→ **Task brief**
Your reply must hold the lines from the one containing "Given: Click arrow icon beside SWOT Analysis" to the end of the entries, copied exactly, with pictures excluded.

→ **Screenshot grounding data**

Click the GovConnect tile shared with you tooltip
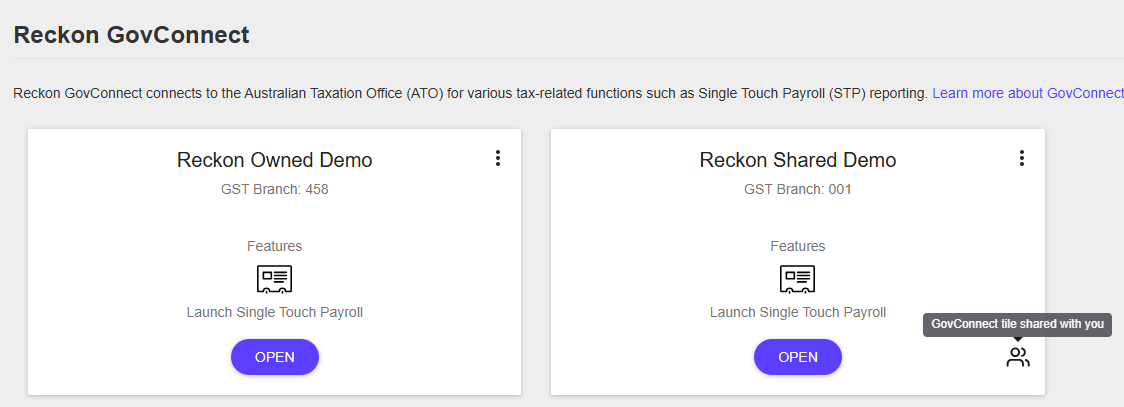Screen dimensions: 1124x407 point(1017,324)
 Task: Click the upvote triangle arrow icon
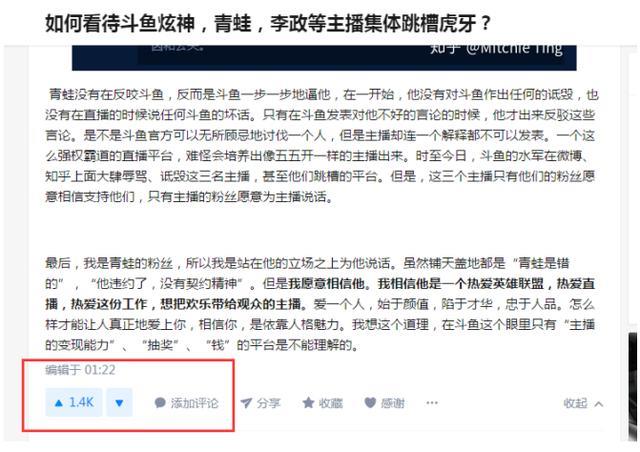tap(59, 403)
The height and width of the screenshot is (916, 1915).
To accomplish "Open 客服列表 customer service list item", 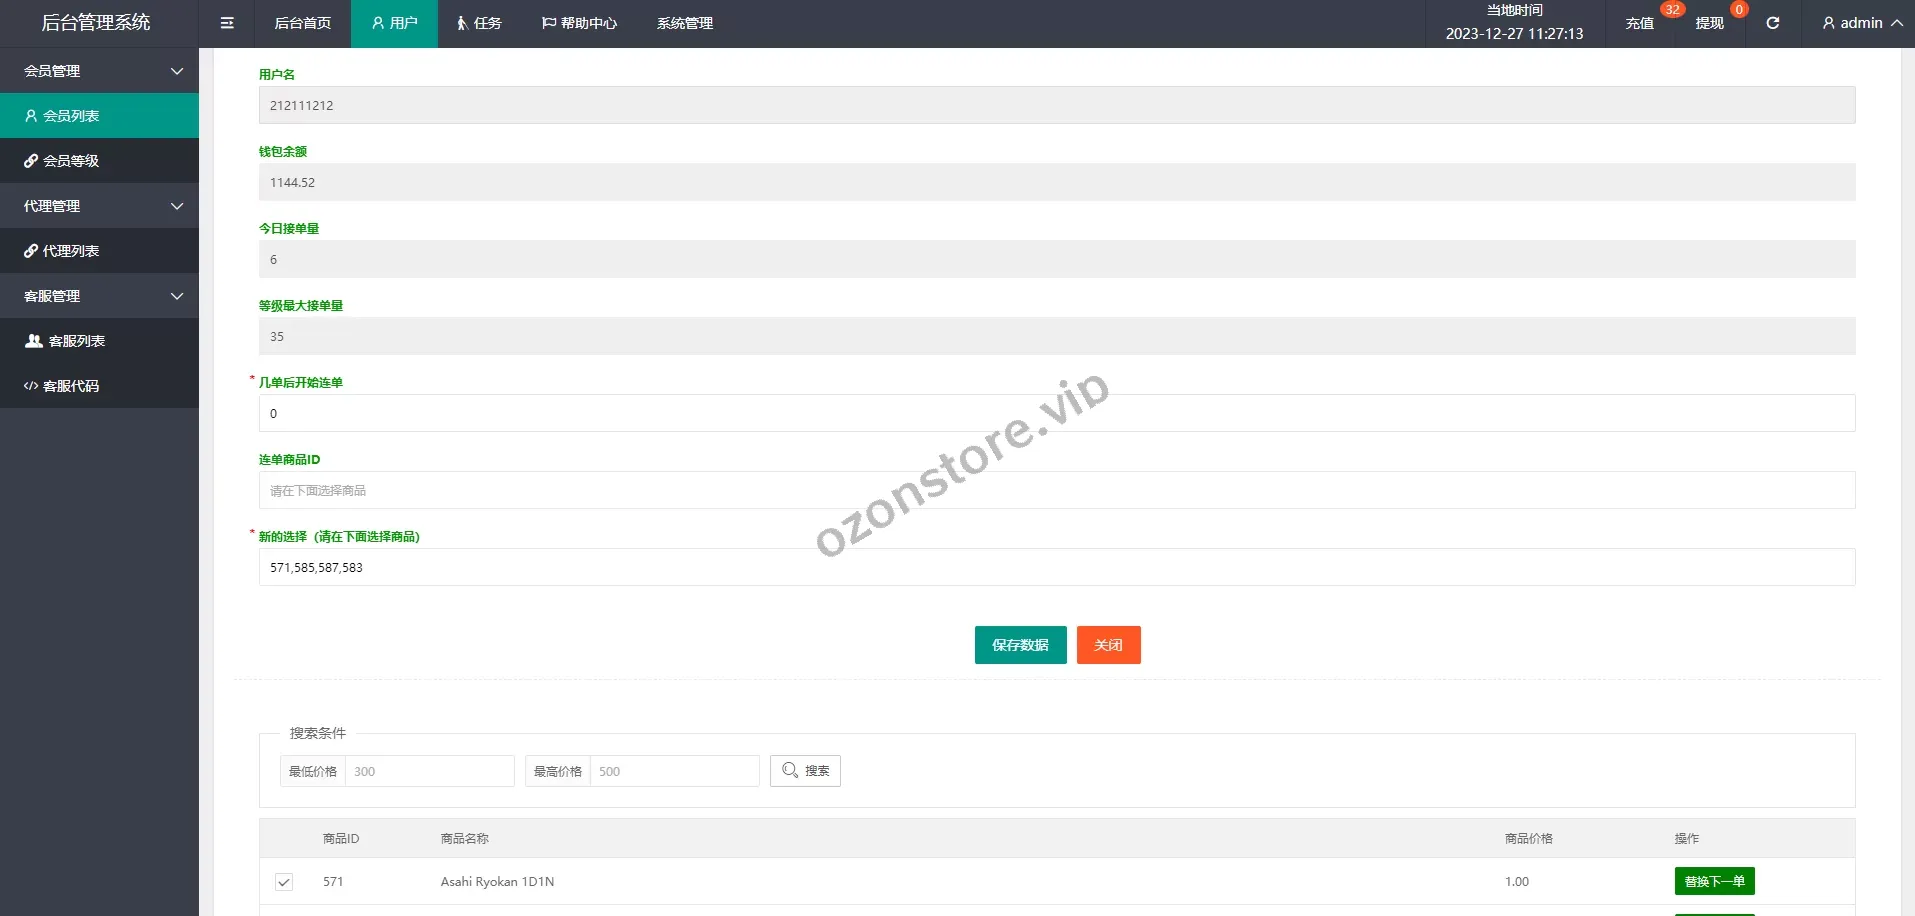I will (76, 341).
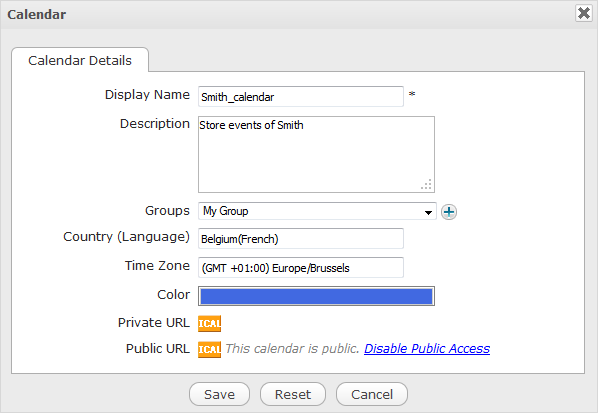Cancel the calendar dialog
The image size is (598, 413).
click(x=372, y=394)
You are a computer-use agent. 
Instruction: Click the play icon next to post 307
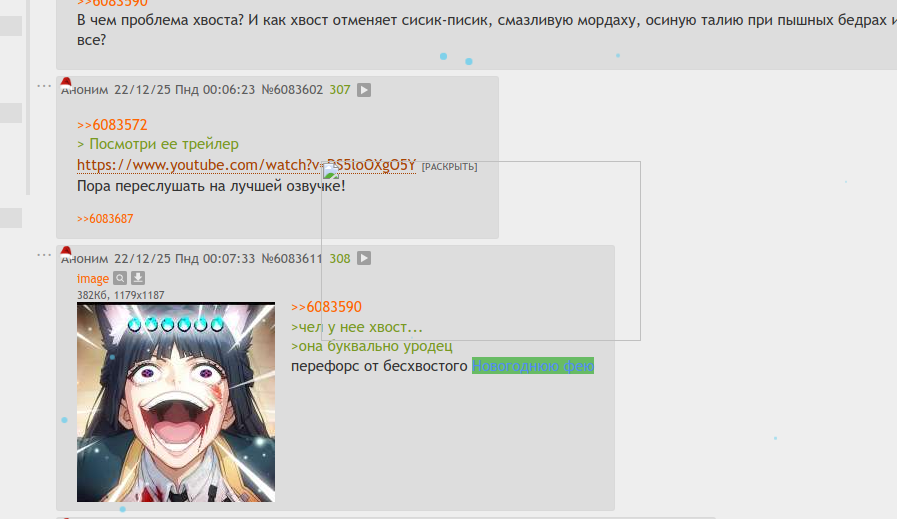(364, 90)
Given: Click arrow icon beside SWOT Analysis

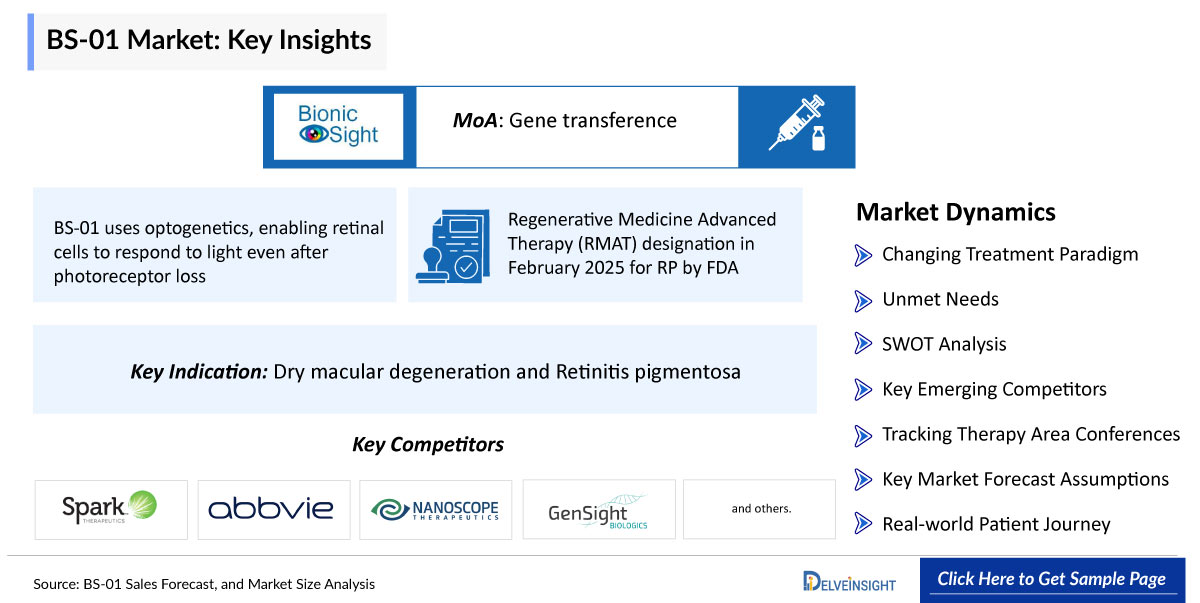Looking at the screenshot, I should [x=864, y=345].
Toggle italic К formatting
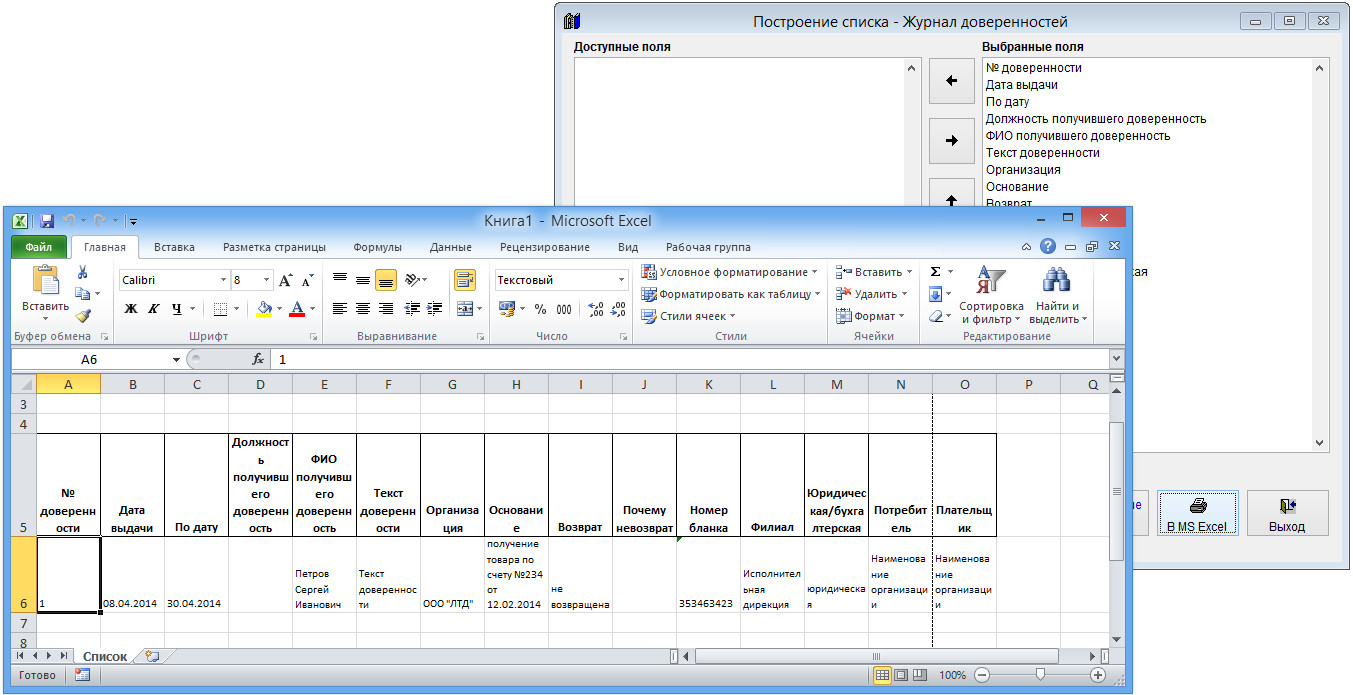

→ **Answer space**
Given: Click arrow icon beside SWOT Analysis

Looking at the screenshot, I should [x=864, y=345].
Toggle italic К formatting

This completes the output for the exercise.